Türk Eğitim Derneği’nin yaptığı çalışmaları takdirle karşılıyoruz. Bugün 5
güvenlik görevlisi ile birlikte geldik iftar davetine. Mocca Dergisi’ni
çıkarıyorlar. Dergide yazılanlar önemli yazılar ve yazan kişiler de ilim
adamları. İki dilde yayınlanıyor. Bilmediğimiz veya değişik öğrendiğimiz çok
şeyi bu dergiden öğreniyoruz. Olaylara başka bir pencereden bakıyorsunuz.
Tatilimi Fidel Kastro’nun ülkesinde geçireceğim. Mocca dergisini de sırt
çantama koyacağım ve yanımda götüreceğim.
Fritz Felgentreu:
“Üç senedir hem iftar programlarınıza hem de Kurban
şenliği davetlerinize zevkle katılıyorum ve bunun için derneğinize ve dernek
yöneticilerine teşekkür ederim.
Burada güzel işler yapılıyor, mesela MOCCA derginiz çok
değerli, okunması gereken bir dergi, bazen ben de yazıyorum. Son olarak gelecek
sayıda çıkacak olan “İslâm Almanya’nın bir parçası mıdır?” konulu bir makale
yazdım.
Ben artık İslam´ın Almanya'ya ait olup olmadığı
tartışmasını bile lüzumsuz görüyorum, eski Cumhurbaşkanı Christian Wulff`un
dediği “İslam Almanya’nın bir parçasıdır” sözüne katılıyorum, bu bir gerçektir.

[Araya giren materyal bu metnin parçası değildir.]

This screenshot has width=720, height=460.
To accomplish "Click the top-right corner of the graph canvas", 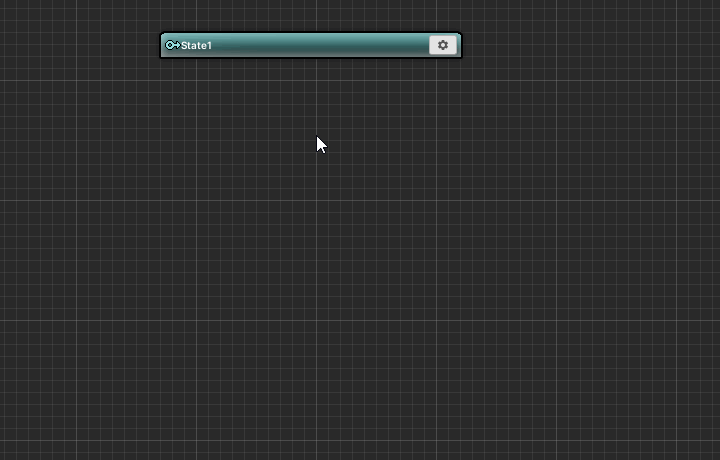I will pyautogui.click(x=714, y=5).
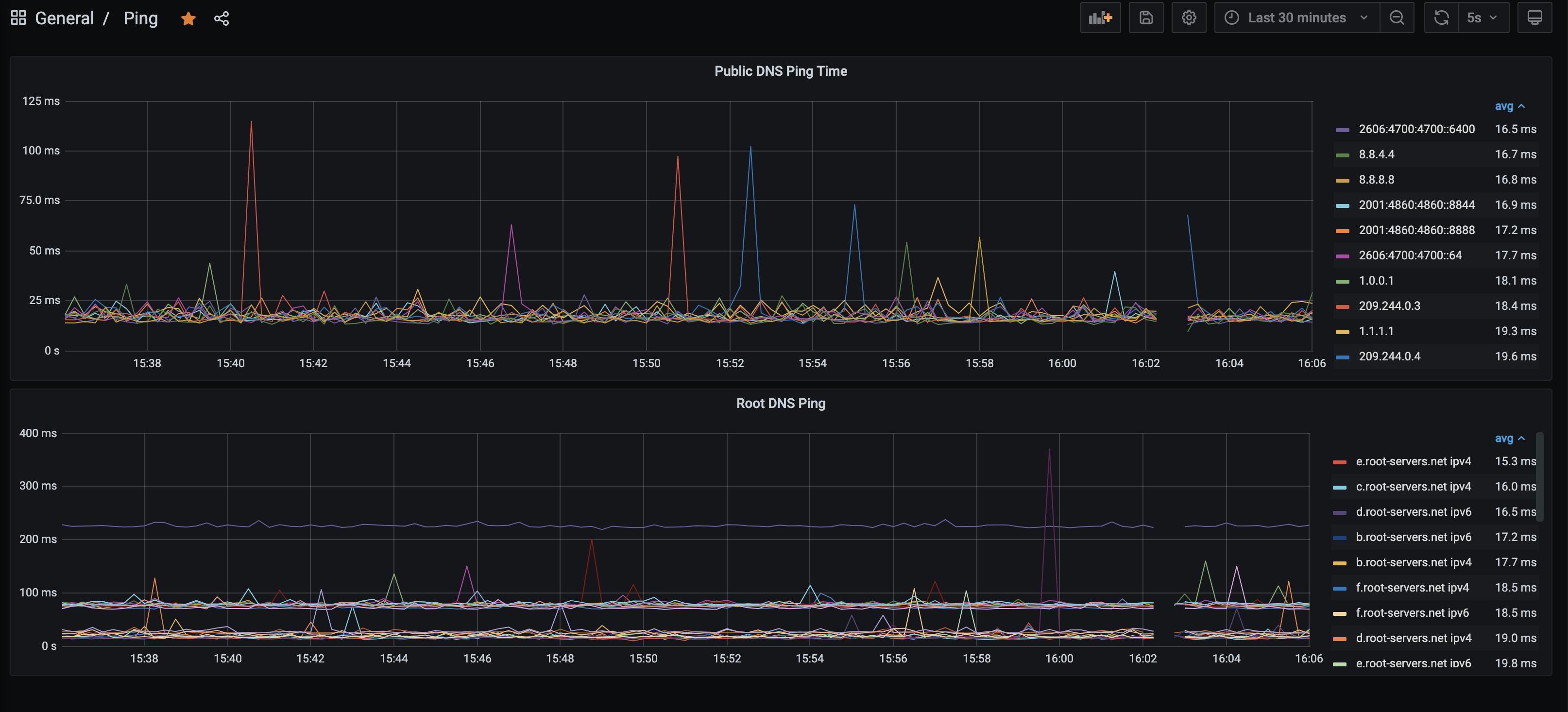Click the dashboards grid icon
The height and width of the screenshot is (712, 1568).
click(x=18, y=18)
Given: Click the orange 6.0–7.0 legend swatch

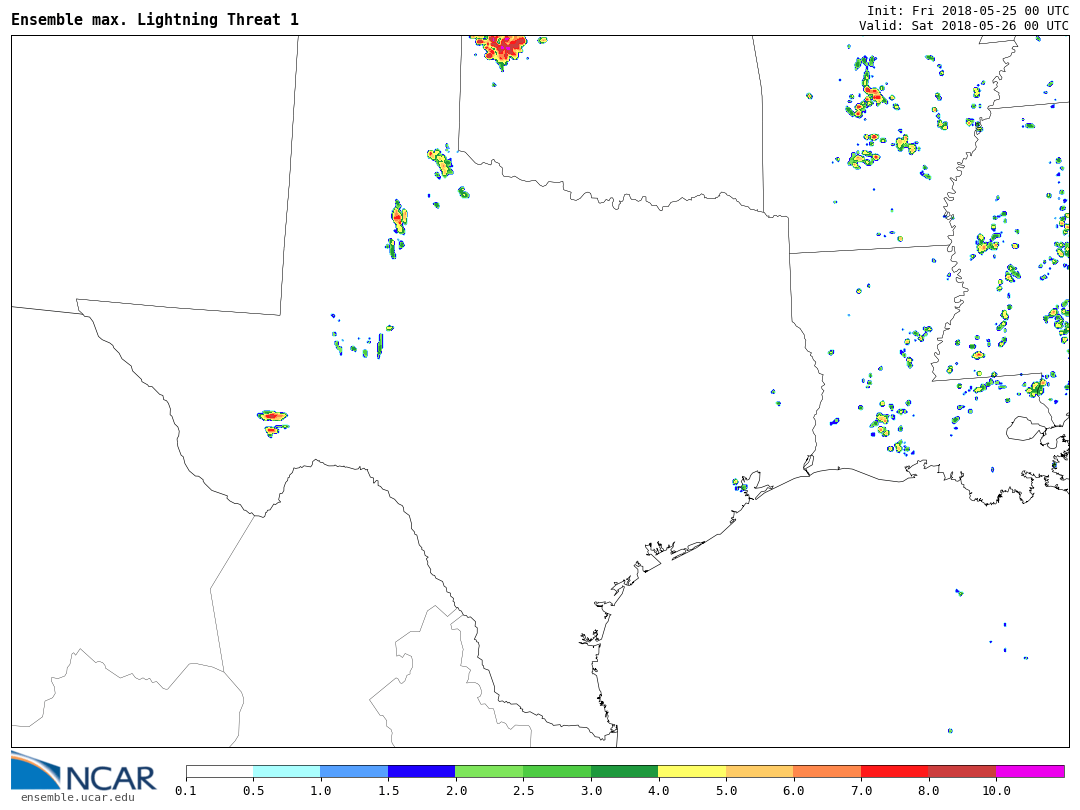Looking at the screenshot, I should point(827,771).
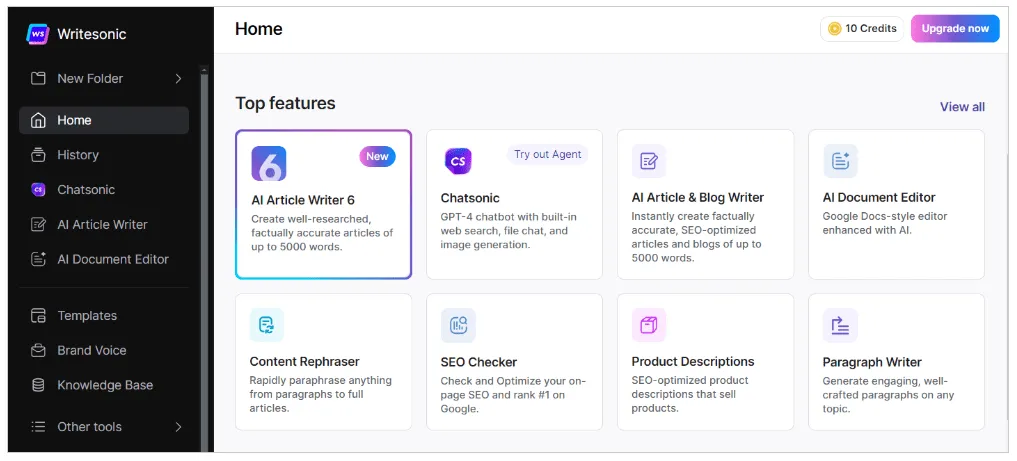Open the AI Document Editor card icon
Viewport: 1017px width, 461px height.
(x=840, y=161)
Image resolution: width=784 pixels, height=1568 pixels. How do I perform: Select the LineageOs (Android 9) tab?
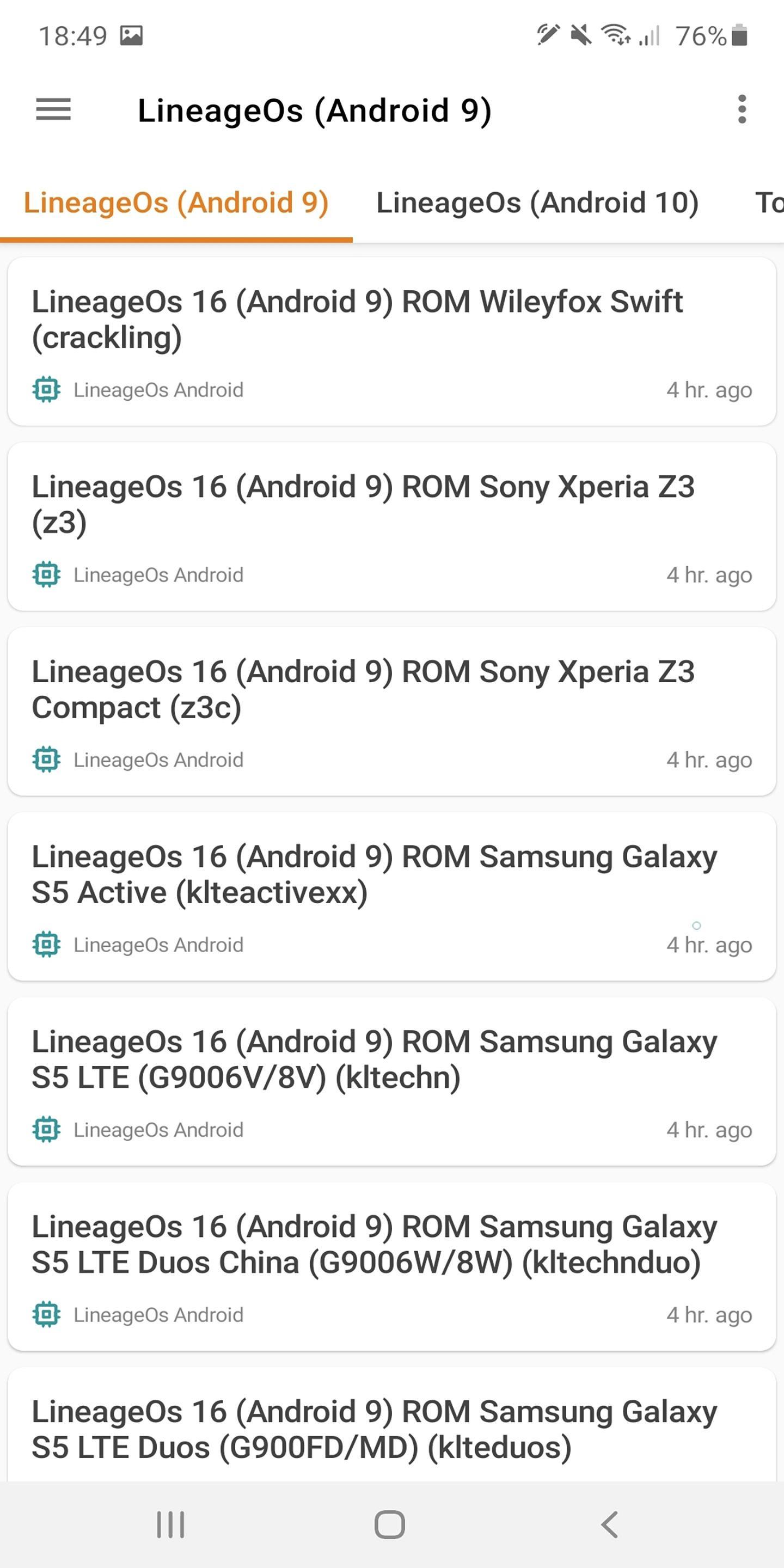[176, 203]
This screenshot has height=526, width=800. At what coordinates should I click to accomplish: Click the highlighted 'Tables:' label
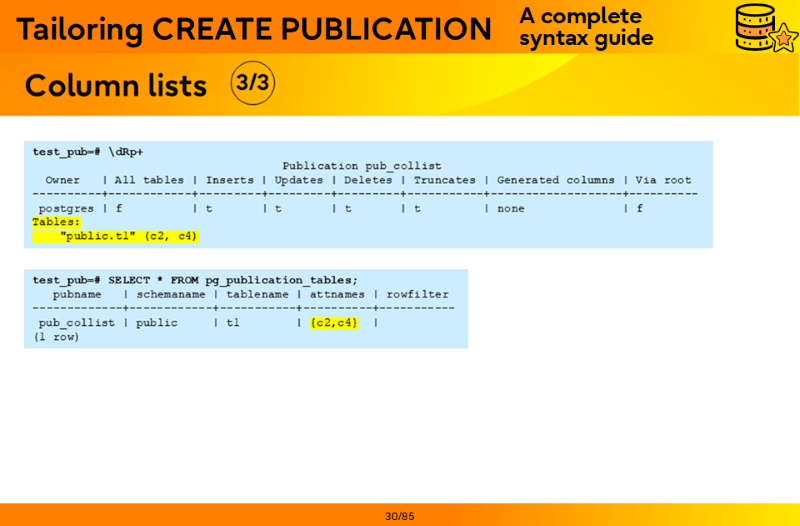56,222
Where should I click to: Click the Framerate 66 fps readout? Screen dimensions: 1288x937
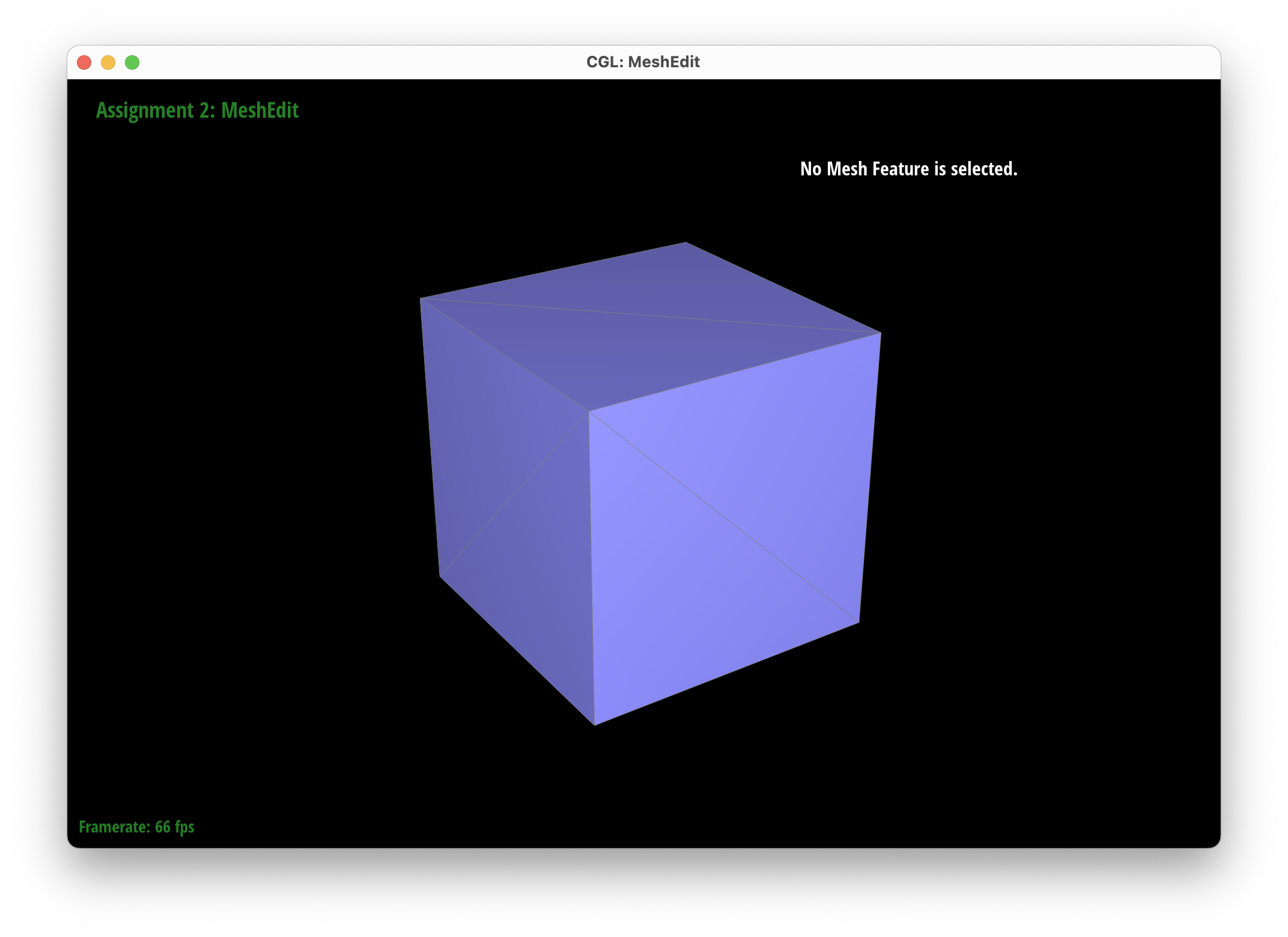click(136, 827)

Tabii bu gerçeği kabullenemeyen birileri var hala. Bazılarının bu konuda
İslâm" ve "Müslümanlar" diye ayırım yapmaları kelime oyunundan
başka bir şey değildir.
Tartışmamız gereken, İslâm’ın Almanya´ya ait olup
olmadığından ziyade, ne zamandan beri Almanya’da var olduğudur. İslam Almanya’da
o kadar köklü değildir. Bu sene Berlin Şehitlik Camii’nde birçok ziyaretçi,
"Türkler, Mohren`ler ve Müslüman- Tatarlar Prusya´da” isimli serginin de
gözler önüne serdiği gibi, Orta-Avrupa İslam'ının ilk tomurcuklarının 16.-17.
Yüzyıllarda açtığını görme imkânını buldular.
Pegida olayına katılanların hepsini aşırı sağcı olarak
algılamak bence hata olur, öyle değildir. Mesela Dresden’de fazla Müslüman yok.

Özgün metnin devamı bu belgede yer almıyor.